Now, one of the "rules" in writing is to avoid "-ly" adverbs. Angrily, spitefully, joyfully, quickly, etc. But JK Rowling uses them liberally. (Stephen King says, with joking disapproval, that 'She's never met an adverb she didn't like.')

(The problem is discussed elsewhere on Writers; basically the issue is 'telling' the reader a state of mind instead of 'showing' them a state of mind, and they can feel quickly overdone.)

Breaking that rule might have prevented her from selling her first book more quickly, but eventually it was okay for the lesser literary sophistication of her young-adult audience.

So "no -ly adverbs" is a breakable rule. I think her books would have been better if she'd followed it, but, meh. Her imagination and story line obviously far more than make up for the issue.

Other and bigger such writing rules can be broken. For example, the Three Act Structure was derived from many hundreds of successful stories, and basically the three acts are "the beginning, the middle, and the end". The structure details what is typically IN each of these segments, at least in the majority of popular stories.

But you can break it. Shakespeare uses a Five Act Structure which contains twists in different places, and history suggests that works gangbusters. The "Hero's Journey" is another structure that works great. In the Three Act structure, we typically describe the protagonist's "normal world" first, and have an "inciting incident" at about the 1/8th mark, and we have our protagonist leaving their "normal world" about the 25% mark to deal with a disruptive problem at the end of Act I, and this marks the beginning of Act II.

But those have been severely compressed and expanded in the past. That can happen because a writer is awesome about creating a lot of plausible conflict in a story, and as long as there is something up in the air that readers are thinking about, a writer (like Stephen King) can basically go on indefinitely, because what we are reading is interesting and that carries the day.

That is the one rule you shouldn't break: You can't be boring. If I get tired of reading a scene and put the book down, that may just be me, being cognitively exhausted by my day, or mentally distracted by something else.
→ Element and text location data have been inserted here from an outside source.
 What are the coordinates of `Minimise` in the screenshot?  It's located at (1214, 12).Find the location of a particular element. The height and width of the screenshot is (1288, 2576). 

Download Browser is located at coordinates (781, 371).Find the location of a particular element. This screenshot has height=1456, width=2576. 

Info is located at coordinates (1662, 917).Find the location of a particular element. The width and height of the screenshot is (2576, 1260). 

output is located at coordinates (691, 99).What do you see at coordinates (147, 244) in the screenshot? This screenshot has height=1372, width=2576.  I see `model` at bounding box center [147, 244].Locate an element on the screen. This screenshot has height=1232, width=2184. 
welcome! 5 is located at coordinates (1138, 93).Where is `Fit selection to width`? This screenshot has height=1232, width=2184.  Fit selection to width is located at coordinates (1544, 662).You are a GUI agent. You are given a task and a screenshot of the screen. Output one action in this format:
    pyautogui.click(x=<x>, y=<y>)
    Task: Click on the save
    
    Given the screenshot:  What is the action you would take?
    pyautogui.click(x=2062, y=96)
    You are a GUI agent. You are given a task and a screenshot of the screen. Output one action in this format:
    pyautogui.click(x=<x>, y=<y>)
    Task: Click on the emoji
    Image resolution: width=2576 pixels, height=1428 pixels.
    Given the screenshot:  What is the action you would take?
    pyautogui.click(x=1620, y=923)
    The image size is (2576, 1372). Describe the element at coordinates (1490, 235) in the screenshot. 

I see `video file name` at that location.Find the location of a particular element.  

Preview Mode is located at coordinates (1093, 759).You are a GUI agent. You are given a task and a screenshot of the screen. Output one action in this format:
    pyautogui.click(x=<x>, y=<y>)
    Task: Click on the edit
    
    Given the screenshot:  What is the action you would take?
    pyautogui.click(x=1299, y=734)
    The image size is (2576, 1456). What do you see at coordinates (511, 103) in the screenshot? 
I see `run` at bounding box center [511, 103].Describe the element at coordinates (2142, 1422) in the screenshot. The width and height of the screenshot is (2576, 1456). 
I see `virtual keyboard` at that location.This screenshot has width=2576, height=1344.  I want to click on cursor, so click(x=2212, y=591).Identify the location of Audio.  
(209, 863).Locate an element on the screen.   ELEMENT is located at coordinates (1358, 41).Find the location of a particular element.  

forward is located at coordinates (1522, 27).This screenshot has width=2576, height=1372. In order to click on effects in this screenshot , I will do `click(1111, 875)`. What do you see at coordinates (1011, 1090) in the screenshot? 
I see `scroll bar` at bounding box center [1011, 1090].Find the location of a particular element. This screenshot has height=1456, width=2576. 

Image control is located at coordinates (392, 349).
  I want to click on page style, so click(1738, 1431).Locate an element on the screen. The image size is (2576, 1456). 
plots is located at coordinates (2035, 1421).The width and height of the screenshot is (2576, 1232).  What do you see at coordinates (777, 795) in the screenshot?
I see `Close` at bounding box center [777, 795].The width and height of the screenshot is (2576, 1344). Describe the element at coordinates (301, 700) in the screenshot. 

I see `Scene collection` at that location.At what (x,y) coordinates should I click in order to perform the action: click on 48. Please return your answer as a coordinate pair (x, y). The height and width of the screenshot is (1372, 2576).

But if I'm actually bored with your writing, then after the second try I'm putting it down for good. I think agents feel the same; their professional time is limited, the number of manuscripts they get is more than they can represent, and they are professionals actively looking for reasons to drop a book and start the next one. They don't want to waste time.

They (professional readers like agents and publisher's first readers) are your litmus test. If your writing is interesting to them, and you don't have any (or many) mistakes that would break their reading reverie or make them wonder when you are going to make a point, you don't really have to worry too much about whether you are following the rules.

Remember, the Three Act Structure and other rules are basically derived from the study of successful stories; they are not mandates from on high, but a descriptive science, kind of like primitive chemistry. Because the stories existed long before they were studied to find commonalities, and they were written/told by story-tellers that used trial and error to find structures that kept their audiences captivated.

My advice (as a research scientist) is to learn and follow the rules, but if you have a great idea you believe will still captivate the audience, feel free to break them. But you still have to test if it works, and if you are proven wrong, find another way, or follow the rules.